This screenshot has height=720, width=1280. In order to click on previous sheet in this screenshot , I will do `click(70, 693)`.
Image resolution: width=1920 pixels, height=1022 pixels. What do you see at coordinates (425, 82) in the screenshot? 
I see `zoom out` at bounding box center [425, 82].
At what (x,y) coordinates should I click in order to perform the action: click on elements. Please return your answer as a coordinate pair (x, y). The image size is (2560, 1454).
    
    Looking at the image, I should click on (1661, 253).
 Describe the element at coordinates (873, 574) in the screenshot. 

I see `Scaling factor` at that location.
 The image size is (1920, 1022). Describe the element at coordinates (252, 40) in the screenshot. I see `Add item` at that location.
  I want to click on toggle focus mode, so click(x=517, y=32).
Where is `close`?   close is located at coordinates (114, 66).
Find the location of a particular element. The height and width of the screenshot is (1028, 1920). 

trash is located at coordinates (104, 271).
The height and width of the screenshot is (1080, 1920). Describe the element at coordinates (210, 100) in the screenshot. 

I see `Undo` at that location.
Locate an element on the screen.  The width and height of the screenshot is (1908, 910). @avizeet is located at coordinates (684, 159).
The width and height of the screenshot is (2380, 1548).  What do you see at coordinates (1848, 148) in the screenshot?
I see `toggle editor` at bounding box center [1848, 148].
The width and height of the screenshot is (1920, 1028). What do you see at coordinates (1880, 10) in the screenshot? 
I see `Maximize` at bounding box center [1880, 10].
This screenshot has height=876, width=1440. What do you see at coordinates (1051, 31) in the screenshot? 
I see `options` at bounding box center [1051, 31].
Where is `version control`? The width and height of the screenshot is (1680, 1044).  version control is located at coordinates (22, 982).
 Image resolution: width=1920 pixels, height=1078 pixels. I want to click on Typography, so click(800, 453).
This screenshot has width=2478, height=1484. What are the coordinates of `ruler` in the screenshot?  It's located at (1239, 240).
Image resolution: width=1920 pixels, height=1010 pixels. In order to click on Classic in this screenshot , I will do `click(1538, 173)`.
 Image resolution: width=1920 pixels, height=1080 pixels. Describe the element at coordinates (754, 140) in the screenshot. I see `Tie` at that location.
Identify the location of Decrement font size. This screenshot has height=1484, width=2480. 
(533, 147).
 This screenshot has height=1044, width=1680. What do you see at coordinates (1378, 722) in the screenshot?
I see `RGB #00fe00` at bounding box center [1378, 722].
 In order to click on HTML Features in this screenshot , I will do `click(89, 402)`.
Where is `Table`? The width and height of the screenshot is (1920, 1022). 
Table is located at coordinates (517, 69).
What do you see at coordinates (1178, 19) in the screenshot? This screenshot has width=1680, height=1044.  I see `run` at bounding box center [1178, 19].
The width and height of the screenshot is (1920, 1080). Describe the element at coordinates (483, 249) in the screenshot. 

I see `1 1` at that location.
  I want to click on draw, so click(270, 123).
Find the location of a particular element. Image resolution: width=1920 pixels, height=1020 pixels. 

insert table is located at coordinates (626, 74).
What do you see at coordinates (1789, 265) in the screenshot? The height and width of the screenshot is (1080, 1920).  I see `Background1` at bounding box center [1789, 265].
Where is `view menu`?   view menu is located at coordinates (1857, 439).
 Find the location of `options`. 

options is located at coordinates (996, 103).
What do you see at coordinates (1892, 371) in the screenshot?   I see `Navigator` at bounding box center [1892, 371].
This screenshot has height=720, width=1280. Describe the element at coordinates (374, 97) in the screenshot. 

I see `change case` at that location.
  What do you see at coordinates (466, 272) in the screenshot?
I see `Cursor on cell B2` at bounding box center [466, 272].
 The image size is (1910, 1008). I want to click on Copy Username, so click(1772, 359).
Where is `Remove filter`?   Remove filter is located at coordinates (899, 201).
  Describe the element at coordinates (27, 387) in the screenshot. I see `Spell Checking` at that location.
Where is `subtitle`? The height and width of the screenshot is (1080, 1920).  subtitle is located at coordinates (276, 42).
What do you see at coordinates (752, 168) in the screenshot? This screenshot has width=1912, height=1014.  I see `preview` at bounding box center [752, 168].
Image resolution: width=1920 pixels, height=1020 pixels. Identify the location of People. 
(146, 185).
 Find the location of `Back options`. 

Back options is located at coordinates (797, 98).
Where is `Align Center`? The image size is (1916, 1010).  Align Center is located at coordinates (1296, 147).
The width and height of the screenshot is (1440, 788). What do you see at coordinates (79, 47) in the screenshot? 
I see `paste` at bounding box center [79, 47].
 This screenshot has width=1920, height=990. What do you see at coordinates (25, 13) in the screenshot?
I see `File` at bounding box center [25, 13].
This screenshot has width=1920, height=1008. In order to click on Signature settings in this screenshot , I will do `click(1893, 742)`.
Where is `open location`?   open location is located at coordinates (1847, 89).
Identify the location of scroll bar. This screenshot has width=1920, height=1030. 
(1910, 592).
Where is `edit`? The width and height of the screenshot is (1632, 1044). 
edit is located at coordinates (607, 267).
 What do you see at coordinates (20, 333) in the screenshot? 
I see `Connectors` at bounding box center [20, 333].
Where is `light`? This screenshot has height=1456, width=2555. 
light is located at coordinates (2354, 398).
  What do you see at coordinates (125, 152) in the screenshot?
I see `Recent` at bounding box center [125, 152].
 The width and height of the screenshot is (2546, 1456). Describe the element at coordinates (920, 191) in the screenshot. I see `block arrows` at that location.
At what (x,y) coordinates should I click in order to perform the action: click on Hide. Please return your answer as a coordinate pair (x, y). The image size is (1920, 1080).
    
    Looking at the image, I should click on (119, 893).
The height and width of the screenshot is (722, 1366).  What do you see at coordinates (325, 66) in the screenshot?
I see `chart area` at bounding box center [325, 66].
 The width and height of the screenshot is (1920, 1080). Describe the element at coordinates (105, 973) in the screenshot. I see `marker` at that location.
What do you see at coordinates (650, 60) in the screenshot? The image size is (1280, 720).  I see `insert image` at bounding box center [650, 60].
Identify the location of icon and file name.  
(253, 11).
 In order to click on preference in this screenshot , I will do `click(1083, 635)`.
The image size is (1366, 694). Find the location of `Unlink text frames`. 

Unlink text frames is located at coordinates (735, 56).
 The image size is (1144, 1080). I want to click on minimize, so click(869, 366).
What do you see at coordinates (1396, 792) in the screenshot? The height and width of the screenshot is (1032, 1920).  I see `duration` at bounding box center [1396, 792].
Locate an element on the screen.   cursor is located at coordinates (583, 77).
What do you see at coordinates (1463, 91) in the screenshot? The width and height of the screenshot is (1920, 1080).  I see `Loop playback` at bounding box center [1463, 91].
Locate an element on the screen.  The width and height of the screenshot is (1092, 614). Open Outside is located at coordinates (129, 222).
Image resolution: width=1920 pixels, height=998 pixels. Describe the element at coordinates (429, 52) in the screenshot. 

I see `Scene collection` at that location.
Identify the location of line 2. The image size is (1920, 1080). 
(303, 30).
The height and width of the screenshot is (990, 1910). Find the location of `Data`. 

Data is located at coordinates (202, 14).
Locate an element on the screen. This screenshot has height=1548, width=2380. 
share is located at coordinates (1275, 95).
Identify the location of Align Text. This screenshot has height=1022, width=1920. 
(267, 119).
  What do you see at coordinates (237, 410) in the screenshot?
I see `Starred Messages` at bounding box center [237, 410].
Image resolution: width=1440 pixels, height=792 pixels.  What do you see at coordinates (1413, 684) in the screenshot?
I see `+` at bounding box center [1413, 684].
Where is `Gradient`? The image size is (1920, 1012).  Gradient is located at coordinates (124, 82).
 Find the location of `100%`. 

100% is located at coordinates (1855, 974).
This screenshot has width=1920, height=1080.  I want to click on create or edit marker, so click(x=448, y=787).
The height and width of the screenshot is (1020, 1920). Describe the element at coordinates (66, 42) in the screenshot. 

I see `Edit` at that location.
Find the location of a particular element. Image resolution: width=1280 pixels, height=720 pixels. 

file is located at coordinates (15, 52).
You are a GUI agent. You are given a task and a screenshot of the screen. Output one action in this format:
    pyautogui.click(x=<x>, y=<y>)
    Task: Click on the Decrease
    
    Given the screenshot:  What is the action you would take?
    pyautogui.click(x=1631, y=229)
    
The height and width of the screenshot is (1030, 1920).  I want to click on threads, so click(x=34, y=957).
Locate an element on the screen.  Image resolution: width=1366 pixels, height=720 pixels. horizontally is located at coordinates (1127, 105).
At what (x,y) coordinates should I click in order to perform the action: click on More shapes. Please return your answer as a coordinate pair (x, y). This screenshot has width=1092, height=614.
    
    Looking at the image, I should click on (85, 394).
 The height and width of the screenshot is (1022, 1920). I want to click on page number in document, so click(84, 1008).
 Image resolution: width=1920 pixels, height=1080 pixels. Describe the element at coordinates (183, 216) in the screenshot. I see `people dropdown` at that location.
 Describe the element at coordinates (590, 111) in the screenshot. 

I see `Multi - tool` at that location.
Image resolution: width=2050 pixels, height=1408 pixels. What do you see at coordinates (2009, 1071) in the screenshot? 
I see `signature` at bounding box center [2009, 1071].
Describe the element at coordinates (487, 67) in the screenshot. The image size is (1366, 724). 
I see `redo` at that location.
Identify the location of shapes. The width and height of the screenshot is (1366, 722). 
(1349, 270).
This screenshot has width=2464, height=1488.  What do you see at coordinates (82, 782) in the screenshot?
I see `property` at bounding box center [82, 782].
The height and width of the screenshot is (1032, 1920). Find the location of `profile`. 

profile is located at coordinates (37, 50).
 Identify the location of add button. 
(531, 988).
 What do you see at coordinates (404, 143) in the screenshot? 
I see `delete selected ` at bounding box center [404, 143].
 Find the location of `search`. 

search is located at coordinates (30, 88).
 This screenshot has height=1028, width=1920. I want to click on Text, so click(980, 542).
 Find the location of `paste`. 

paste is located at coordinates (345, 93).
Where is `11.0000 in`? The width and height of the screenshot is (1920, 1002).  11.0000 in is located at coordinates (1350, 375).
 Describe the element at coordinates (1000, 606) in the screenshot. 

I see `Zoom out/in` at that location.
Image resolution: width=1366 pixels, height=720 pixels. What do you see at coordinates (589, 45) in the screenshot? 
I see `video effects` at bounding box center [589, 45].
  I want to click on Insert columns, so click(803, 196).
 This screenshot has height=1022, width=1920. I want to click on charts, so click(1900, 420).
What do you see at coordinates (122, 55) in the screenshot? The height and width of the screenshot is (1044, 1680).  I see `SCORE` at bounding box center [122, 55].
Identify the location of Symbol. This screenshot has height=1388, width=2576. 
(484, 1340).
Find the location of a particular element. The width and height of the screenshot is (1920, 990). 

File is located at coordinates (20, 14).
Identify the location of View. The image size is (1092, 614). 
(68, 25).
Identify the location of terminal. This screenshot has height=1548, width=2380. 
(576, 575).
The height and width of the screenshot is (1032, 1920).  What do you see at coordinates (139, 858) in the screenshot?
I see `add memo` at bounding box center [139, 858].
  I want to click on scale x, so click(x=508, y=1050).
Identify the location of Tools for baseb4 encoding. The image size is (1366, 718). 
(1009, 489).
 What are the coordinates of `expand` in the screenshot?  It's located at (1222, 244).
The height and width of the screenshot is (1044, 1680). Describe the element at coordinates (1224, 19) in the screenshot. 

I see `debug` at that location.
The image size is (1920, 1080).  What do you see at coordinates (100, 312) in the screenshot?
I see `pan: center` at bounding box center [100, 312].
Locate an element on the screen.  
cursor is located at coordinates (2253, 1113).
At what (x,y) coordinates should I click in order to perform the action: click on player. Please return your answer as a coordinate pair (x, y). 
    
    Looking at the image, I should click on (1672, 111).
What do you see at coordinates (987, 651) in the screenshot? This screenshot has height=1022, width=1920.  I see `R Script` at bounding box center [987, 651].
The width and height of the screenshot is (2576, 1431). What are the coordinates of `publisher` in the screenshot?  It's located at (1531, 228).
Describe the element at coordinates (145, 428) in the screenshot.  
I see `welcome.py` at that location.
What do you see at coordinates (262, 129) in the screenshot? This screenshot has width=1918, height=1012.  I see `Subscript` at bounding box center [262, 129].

★ ★ ★ ★ ★ ★ ★

**Goal of the exercise**
Rewrite everything from the line containing "The height and width of the screenshot is (1030, 1920)." down to the line containing "profile is located at coordinates (37, 50).", changing "Locate an element on the screen" to "Find an element on the screen" and leaving everything else the same.

**Output of the task**
The height and width of the screenshot is (1030, 1920).  I want to click on threads, so click(x=34, y=957).
Find an element on the screen.  Image resolution: width=1366 pixels, height=720 pixels. horizontally is located at coordinates (1127, 105).
At what (x,y) coordinates should I click in order to perform the action: click on More shapes. Please return your answer as a coordinate pair (x, y). This screenshot has width=1092, height=614.
    
    Looking at the image, I should click on (85, 394).
 The height and width of the screenshot is (1022, 1920). I want to click on page number in document, so click(84, 1008).
 Image resolution: width=1920 pixels, height=1080 pixels. Describe the element at coordinates (183, 216) in the screenshot. I see `people dropdown` at that location.
 Describe the element at coordinates (590, 111) in the screenshot. 

I see `Multi - tool` at that location.
Image resolution: width=2050 pixels, height=1408 pixels. What do you see at coordinates (2009, 1071) in the screenshot? 
I see `signature` at bounding box center [2009, 1071].
Describe the element at coordinates (487, 67) in the screenshot. The image size is (1366, 724). 
I see `redo` at that location.
Identify the location of shapes. The width and height of the screenshot is (1366, 722). 
(1349, 270).
This screenshot has width=2464, height=1488.  What do you see at coordinates (82, 782) in the screenshot?
I see `property` at bounding box center [82, 782].
The height and width of the screenshot is (1032, 1920). Find the location of `profile`. 

profile is located at coordinates (37, 50).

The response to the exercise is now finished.